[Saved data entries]
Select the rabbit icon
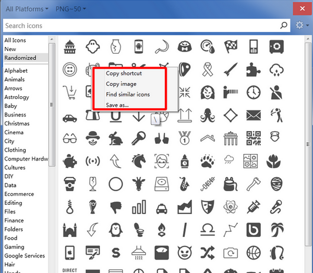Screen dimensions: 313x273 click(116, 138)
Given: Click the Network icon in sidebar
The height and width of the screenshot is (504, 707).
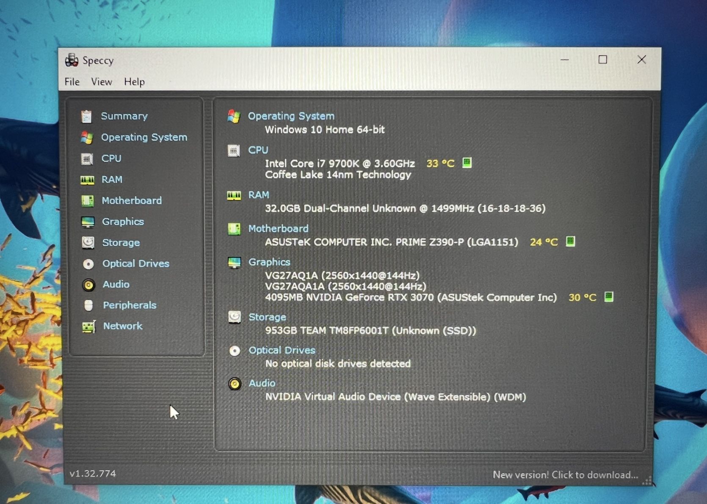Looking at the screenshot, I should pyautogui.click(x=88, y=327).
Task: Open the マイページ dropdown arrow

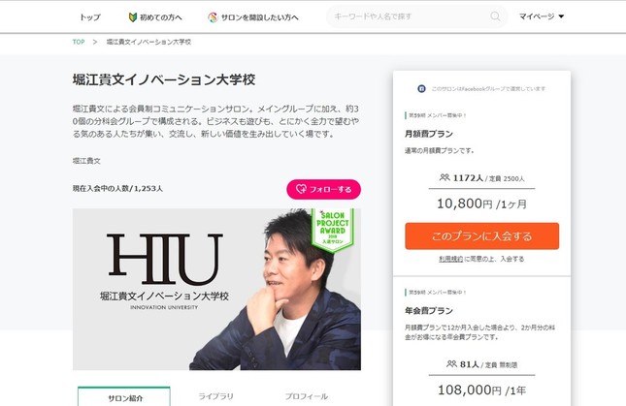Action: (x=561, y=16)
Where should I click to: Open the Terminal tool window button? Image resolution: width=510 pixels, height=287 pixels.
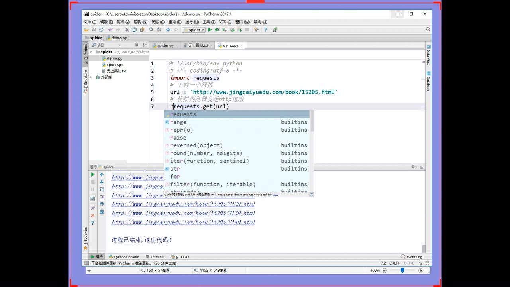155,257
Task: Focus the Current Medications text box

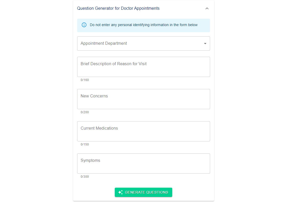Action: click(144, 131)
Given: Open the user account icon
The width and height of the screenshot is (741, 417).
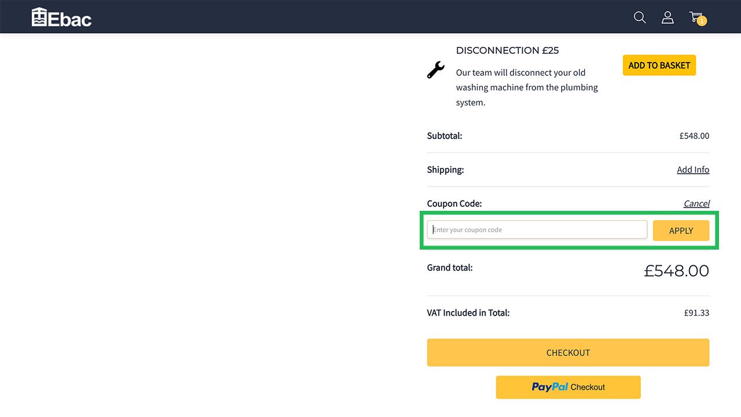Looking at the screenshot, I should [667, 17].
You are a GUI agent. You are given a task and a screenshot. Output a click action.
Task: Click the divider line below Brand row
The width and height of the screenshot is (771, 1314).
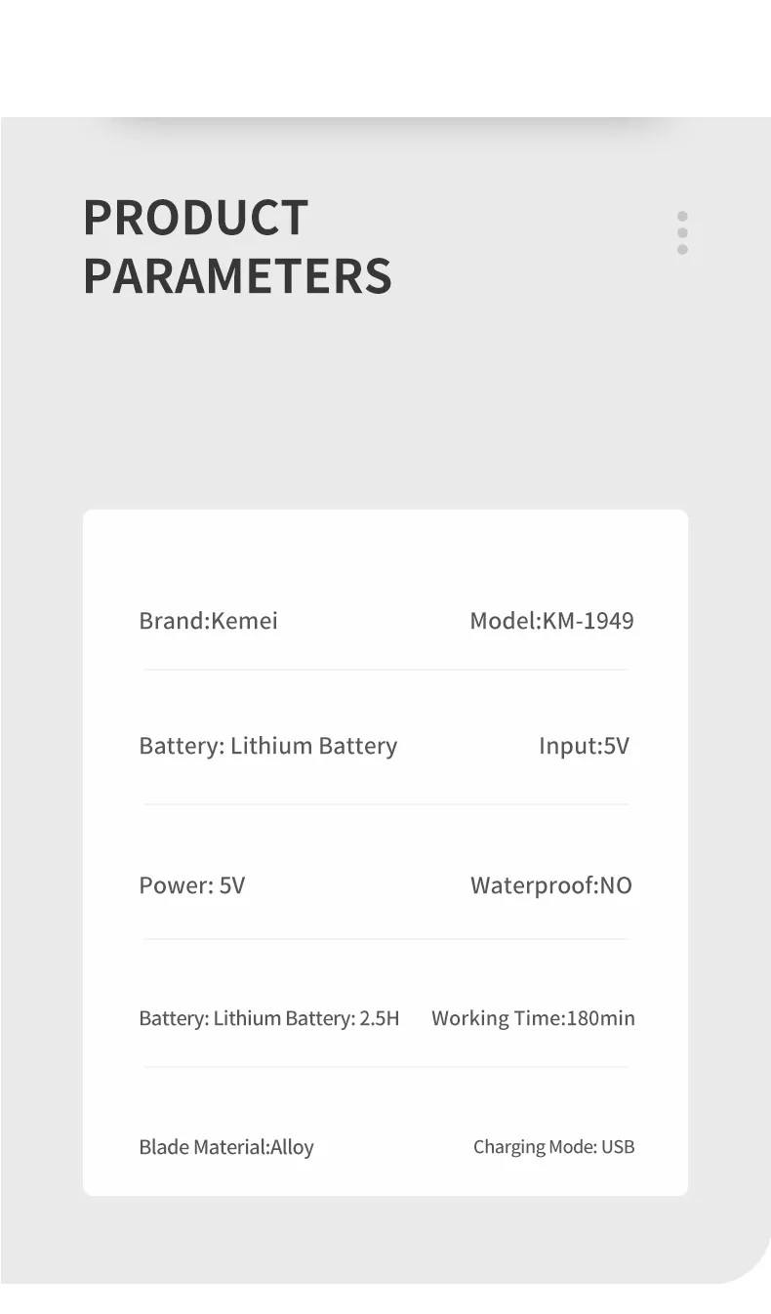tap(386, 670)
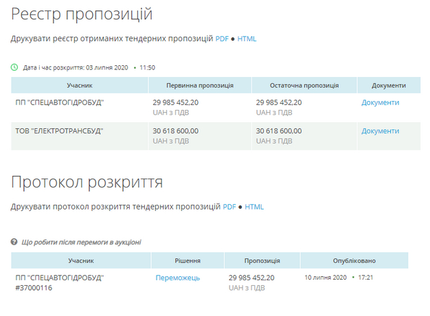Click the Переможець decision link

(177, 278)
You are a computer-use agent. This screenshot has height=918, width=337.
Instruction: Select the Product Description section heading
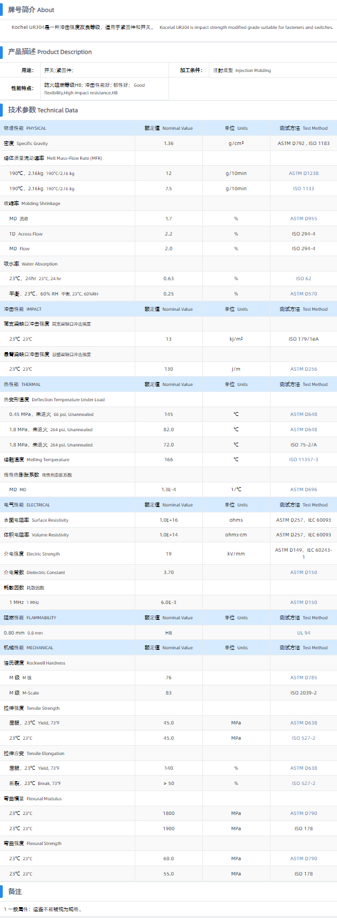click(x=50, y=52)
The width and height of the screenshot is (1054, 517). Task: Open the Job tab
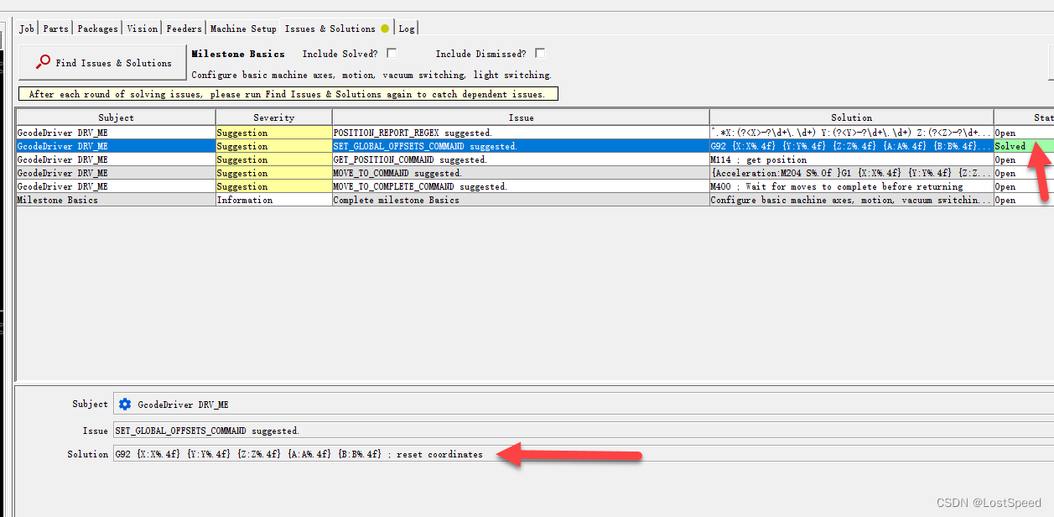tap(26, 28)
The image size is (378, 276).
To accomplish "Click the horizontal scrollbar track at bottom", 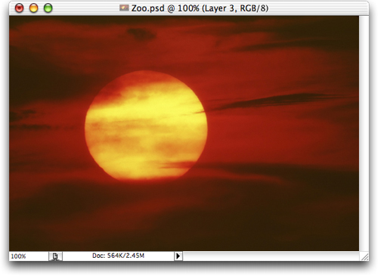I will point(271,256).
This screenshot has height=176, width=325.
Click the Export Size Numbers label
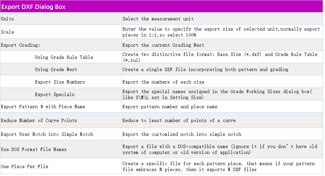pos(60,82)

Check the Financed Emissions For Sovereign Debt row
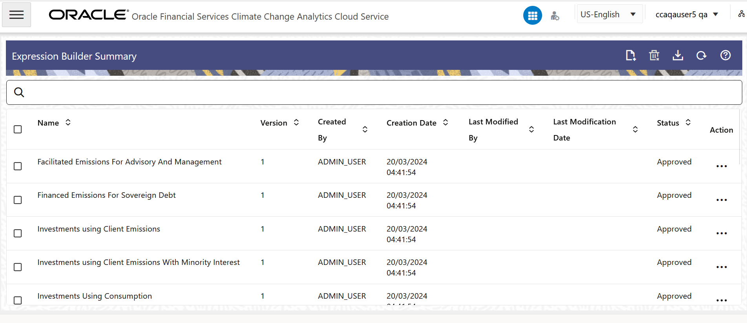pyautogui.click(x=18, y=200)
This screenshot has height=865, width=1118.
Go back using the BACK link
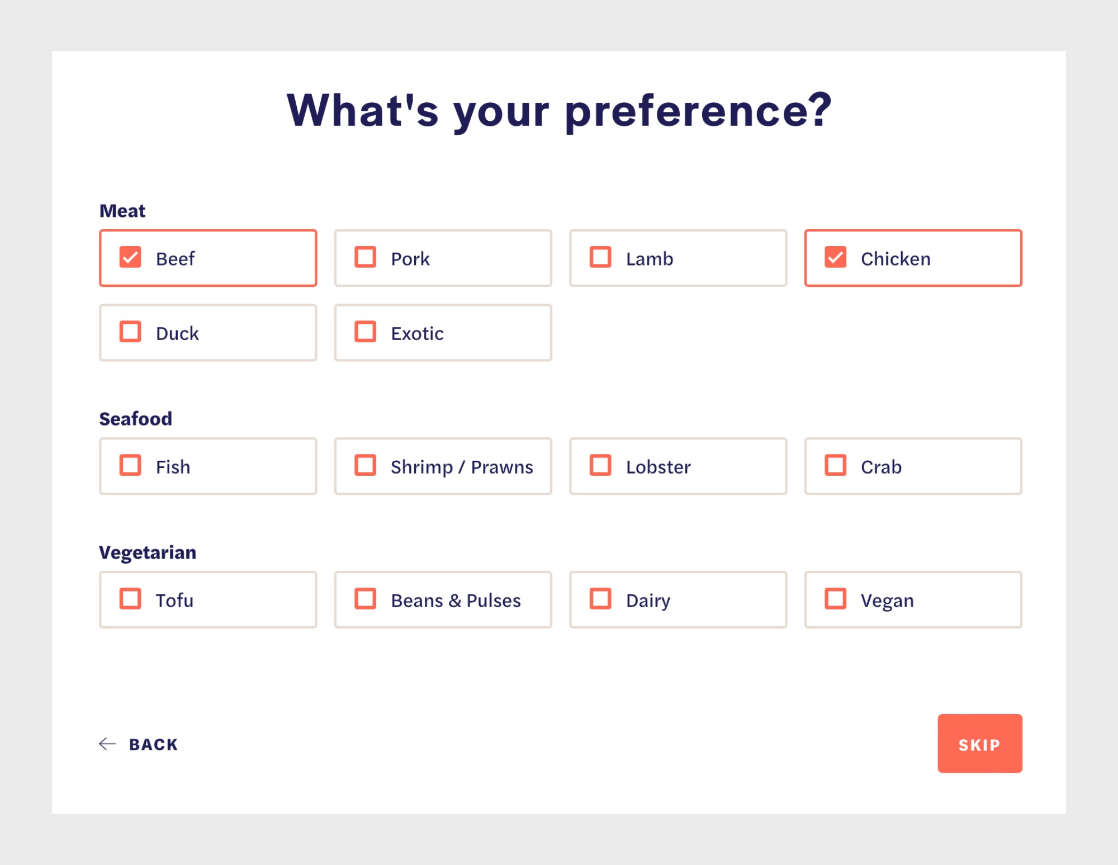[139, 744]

**REQUIREMENT**
Wherever the string "This" appears in the data above, copy the line it sits in.

**PROBLEM SOLUTION**
You are a computer-use agent. This screenshot has height=918, width=337.
This screenshot has height=176, width=325.
This screenshot has height=865, width=1118.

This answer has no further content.